Ninguém pára para pensar
Este ano comemora-se, pela primeira vez, o 5 de Maio como Dia Internacional da Língua Portuguesa. Associando-se às comemorações com o proselitismo acordístico que há muito o caracteriza, o Jornal de Notícias imprimiu hoje, com grande destaque na primeira página, aquele que se candidata ao título mais absurdo do ano na imprensa cá do rectângulo: "Fisco para venda automática de casas penhoradas".
É daqueles títulos que qualquer indivíduo se sente incapaz de entender à primeira. Ou à segunda. Ou até à terceira leitura. Contrariando assim as mais elementares regras jornalísticas, que recomendam um português correcto, claro, compreensível. Tudo quanto não existe nesta frase indecifrável.
E afinal nem era preciso inventar nada. Bastava repetir o título da notícia da página 12 para a qual remete o da capa: "Fisco trava venda de casas penhoradas". Este sim, é claro e compreensível. E não induz o leitor em erro. Nem trata a língua portuguesa a pontapé.

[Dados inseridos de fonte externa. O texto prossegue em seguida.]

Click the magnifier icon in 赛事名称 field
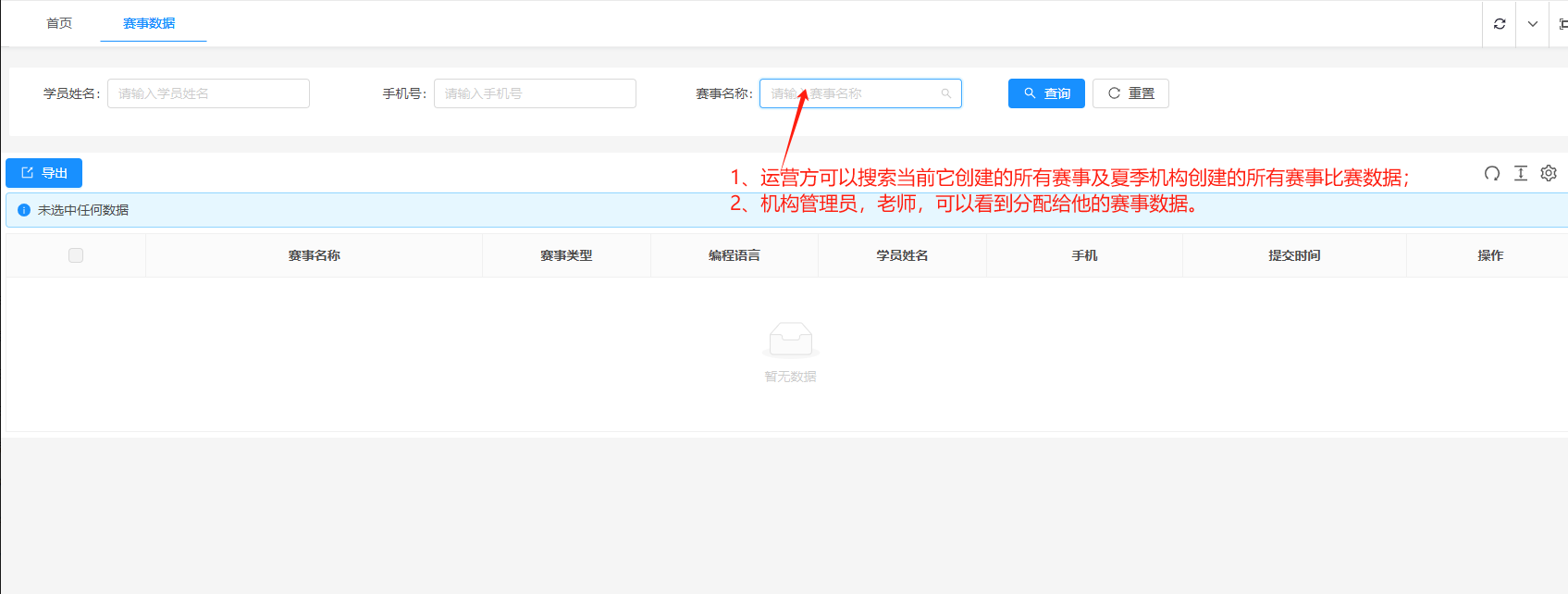Image resolution: width=1568 pixels, height=594 pixels. [946, 93]
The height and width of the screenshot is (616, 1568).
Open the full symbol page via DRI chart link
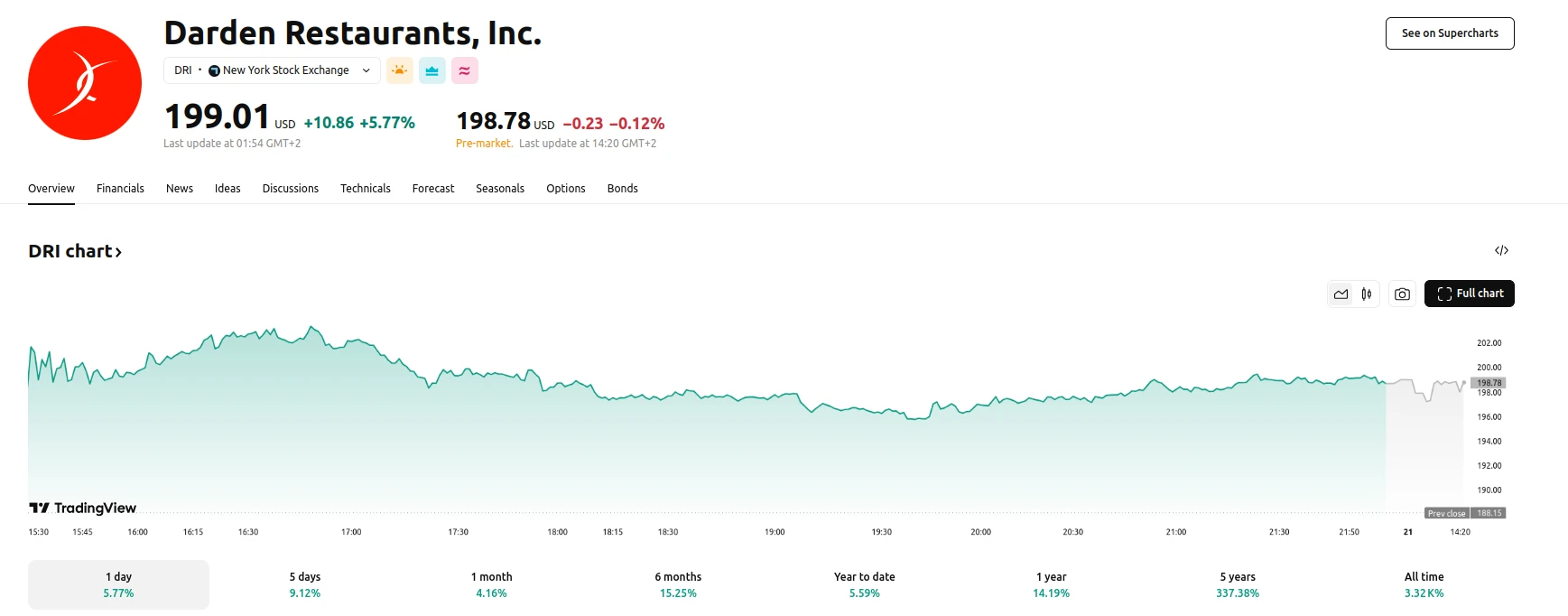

Mais fácil ainda: bastaria um simples sinal gráfico para desfazer qualquer dúvida. O acento agudo na palavra pára. Que - tal como sucede com o acento circunflexo que distingue o verbo pôr da preposição por - se destina precisamente a desfazer as incertezas da homografia, que contaminam a mensagem jornalística. Como qualquer aprendiz do ofício tem obrigação de saber no momento em que redige um artigo e sobretudo ao elaborar um título.
Eis uma forma original de comemorar o novo Dia Internacional da Língua Portuguesa: dando destaque àquela que é, de todas, talvez a mais estúpida regra contida no chamado "acordo ortográfico". E logo na primeira página - aquela que mais chama a atenção. Às vezes até parece que ninguém pára para pensar.